··· Input material

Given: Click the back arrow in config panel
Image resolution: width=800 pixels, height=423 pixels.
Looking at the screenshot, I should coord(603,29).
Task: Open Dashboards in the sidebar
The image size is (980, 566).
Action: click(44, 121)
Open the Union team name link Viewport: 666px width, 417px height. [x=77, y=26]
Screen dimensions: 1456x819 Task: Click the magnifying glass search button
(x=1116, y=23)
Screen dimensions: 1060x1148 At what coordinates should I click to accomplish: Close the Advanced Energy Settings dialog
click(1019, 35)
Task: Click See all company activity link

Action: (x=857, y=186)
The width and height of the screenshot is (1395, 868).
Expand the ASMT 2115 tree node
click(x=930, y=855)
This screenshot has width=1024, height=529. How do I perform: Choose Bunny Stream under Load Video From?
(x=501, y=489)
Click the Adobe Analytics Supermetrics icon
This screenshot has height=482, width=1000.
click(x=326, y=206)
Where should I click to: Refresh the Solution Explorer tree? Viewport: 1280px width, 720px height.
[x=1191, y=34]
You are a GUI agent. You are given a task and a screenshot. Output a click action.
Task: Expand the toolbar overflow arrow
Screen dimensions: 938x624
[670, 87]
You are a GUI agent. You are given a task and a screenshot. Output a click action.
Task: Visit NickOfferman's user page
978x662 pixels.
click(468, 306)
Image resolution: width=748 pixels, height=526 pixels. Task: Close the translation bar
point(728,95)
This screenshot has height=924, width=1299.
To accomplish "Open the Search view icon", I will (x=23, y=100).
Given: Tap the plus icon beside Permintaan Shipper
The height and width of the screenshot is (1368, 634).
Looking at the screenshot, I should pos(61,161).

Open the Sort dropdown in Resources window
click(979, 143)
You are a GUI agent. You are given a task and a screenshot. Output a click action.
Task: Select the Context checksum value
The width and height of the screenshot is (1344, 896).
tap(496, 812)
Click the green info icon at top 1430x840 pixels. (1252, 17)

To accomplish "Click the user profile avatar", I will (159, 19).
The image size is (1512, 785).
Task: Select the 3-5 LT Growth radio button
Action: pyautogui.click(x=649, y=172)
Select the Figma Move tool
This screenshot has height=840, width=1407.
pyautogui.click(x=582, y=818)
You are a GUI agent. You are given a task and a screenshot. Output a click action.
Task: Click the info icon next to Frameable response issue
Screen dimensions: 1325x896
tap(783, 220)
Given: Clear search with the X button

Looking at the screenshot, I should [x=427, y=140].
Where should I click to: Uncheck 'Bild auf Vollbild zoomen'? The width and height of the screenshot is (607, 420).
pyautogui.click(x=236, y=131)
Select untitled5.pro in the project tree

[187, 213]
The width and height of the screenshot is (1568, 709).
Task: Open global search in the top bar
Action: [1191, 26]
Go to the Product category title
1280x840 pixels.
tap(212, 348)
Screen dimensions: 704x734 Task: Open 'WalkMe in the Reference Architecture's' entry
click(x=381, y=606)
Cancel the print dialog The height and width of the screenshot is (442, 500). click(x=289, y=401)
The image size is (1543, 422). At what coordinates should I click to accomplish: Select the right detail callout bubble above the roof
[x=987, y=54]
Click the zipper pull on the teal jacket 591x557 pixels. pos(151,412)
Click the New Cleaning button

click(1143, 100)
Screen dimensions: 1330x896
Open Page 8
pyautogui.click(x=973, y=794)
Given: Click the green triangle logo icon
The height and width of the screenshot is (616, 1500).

······

▶ Directions for this task
Arrange everything from the first of the items above down through the line containing "Open the Union" as a two-column CSV with the headers "instruction" and "answer". Give one row per item, put each field in quotes, and replace any line breaks with spaces.

▶ Output of the exercise
instruction,answer
"Given: Click the back arrow in config panel Image resolution: width=800 pixels, height=423 pixels.","Looking at the screenshot, I should coord(603,29)."
"Task: Open Dashboards in the sidebar The image size is (980, 566).","Action: click(44, 121)"
"Open the Union team name link Viewport: 666px width, 417px height.","[x=77, y=26]"